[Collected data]
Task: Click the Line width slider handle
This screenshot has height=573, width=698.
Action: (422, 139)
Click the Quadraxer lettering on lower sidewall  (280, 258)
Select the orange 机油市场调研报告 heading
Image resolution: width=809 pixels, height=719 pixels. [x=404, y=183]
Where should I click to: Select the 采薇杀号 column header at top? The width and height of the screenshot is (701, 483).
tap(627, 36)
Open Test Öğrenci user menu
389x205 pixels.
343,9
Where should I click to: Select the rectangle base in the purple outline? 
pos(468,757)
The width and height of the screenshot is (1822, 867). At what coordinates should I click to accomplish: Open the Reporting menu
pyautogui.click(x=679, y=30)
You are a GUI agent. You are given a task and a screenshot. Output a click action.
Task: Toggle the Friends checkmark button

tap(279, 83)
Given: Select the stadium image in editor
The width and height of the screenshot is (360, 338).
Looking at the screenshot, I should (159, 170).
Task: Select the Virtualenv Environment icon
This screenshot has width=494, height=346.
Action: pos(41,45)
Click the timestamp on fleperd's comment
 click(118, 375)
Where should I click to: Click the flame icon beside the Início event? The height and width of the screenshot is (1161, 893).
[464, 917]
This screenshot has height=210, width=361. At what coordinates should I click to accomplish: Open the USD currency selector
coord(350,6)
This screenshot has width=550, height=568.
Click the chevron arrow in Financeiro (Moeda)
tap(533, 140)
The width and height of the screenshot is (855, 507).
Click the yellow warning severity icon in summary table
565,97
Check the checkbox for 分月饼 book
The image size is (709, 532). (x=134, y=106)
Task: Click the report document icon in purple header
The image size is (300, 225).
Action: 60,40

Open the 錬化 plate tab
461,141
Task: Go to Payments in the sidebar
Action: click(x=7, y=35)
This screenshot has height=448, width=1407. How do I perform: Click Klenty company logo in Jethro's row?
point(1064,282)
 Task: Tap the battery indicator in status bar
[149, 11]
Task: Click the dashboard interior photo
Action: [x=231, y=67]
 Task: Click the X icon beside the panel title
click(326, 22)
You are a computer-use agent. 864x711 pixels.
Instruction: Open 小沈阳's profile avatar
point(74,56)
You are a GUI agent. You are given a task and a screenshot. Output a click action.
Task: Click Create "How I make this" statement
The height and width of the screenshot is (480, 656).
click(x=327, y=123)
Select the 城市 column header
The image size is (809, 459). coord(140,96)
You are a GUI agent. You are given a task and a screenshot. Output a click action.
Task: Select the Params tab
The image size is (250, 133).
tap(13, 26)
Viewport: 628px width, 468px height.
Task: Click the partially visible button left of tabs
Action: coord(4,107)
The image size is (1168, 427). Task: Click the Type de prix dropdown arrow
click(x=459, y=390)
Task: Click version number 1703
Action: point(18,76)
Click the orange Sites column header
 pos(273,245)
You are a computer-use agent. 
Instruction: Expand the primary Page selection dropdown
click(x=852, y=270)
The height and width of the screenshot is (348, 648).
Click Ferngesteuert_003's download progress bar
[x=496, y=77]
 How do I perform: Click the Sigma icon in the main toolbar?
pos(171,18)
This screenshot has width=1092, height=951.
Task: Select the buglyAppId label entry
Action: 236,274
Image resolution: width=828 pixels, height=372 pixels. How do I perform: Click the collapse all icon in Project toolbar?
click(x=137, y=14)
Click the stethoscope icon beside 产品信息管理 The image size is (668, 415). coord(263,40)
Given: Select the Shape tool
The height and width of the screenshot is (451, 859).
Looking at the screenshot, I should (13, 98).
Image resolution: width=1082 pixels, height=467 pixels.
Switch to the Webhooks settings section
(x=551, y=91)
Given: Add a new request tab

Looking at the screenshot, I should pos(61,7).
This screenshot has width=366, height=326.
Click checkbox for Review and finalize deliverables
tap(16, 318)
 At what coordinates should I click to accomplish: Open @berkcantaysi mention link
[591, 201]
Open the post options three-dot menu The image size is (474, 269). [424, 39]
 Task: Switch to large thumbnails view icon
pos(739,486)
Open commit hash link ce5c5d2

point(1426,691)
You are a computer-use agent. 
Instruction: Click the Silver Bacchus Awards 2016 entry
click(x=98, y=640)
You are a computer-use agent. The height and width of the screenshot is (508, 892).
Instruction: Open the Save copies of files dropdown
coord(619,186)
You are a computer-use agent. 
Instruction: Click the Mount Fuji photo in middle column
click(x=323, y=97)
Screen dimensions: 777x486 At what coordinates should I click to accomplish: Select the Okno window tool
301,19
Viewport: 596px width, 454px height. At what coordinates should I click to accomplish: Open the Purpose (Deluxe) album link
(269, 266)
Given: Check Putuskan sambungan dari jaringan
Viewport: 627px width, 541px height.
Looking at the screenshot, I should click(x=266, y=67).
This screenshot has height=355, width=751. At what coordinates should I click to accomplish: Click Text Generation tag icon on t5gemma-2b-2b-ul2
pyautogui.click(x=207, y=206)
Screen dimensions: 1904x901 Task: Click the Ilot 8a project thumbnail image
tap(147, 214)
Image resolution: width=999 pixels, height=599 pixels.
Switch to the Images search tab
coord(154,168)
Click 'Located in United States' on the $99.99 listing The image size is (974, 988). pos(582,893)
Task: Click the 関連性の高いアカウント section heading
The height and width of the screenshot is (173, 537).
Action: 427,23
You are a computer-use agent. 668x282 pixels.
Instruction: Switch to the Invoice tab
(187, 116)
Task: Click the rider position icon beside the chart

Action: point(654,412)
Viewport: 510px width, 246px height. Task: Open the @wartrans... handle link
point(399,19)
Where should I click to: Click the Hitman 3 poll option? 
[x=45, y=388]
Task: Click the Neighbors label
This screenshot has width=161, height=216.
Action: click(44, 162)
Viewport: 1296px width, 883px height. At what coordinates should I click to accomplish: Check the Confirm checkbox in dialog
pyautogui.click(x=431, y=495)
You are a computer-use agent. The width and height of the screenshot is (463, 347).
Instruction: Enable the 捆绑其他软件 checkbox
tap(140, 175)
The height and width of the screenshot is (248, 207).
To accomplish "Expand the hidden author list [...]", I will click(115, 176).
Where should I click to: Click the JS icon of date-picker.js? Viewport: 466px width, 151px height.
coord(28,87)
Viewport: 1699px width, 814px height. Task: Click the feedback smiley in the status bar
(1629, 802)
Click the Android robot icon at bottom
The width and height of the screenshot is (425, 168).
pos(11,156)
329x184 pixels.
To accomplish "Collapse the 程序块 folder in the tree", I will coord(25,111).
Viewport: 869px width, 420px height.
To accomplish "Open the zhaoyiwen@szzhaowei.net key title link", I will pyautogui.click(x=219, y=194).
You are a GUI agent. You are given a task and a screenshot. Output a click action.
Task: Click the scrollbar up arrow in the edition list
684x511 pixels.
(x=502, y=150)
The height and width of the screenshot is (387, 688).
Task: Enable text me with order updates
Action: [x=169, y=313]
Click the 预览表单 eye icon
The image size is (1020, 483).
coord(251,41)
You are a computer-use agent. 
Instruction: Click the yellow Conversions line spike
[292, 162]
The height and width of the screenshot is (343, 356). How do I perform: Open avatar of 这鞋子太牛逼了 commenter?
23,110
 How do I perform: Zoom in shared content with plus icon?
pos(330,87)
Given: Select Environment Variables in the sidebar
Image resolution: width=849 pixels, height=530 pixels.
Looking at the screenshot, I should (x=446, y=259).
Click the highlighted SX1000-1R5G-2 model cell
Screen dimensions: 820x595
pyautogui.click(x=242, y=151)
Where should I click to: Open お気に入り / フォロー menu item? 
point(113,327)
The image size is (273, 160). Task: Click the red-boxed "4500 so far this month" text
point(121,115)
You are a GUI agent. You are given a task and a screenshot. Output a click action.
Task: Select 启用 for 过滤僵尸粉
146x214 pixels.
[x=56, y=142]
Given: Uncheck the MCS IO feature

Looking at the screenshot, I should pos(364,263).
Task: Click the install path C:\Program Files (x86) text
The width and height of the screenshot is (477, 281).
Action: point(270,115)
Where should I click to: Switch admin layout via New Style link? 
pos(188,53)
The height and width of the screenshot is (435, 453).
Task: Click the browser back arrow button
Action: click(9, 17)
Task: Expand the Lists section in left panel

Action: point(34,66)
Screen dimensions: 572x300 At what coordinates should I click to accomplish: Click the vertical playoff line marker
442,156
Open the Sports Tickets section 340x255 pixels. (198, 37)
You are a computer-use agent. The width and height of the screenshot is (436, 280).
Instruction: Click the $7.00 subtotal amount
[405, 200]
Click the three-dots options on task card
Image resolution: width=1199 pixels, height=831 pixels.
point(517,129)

WHAT IS REQUIRED: Set every line down again exactly. Begin with the first line of the entries and finish with the line containing "The width and height of the screenshot is (855, 507).".

REPLY TO THE TASK:
Task: Click the Line width slider handle
This screenshot has height=573, width=698.
Action: (422, 139)
Click the Quadraxer lettering on lower sidewall  (280, 258)
Select the orange 机油市场调研报告 heading
Image resolution: width=809 pixels, height=719 pixels. [x=404, y=183]
Where should I click to: Select the 采薇杀号 column header at top? The width and height of the screenshot is (701, 483).
tap(627, 36)
Open Test Öğrenci user menu
389x205 pixels.
343,9
Where should I click to: Select the rectangle base in the purple outline? 
pos(468,757)
The width and height of the screenshot is (1822, 867). At what coordinates should I click to accomplish: Open the Reporting menu
pyautogui.click(x=679, y=30)
You are a GUI agent. You are given a task and a screenshot. Output a click action.
Task: Toggle the Friends checkmark button

tap(279, 83)
Given: Select the stadium image in editor
The width and height of the screenshot is (360, 338).
Looking at the screenshot, I should (159, 170).
Task: Select the Virtualenv Environment icon
This screenshot has width=494, height=346.
Action: pos(41,45)
Click the timestamp on fleperd's comment
 click(118, 375)
Where should I click to: Click the flame icon beside the Início event? The height and width of the screenshot is (1161, 893).
[464, 917]
This screenshot has height=210, width=361. At what coordinates should I click to accomplish: Open the USD currency selector
coord(350,6)
This screenshot has width=550, height=568.
Click the chevron arrow in Financeiro (Moeda)
tap(533, 140)
The width and height of the screenshot is (855, 507).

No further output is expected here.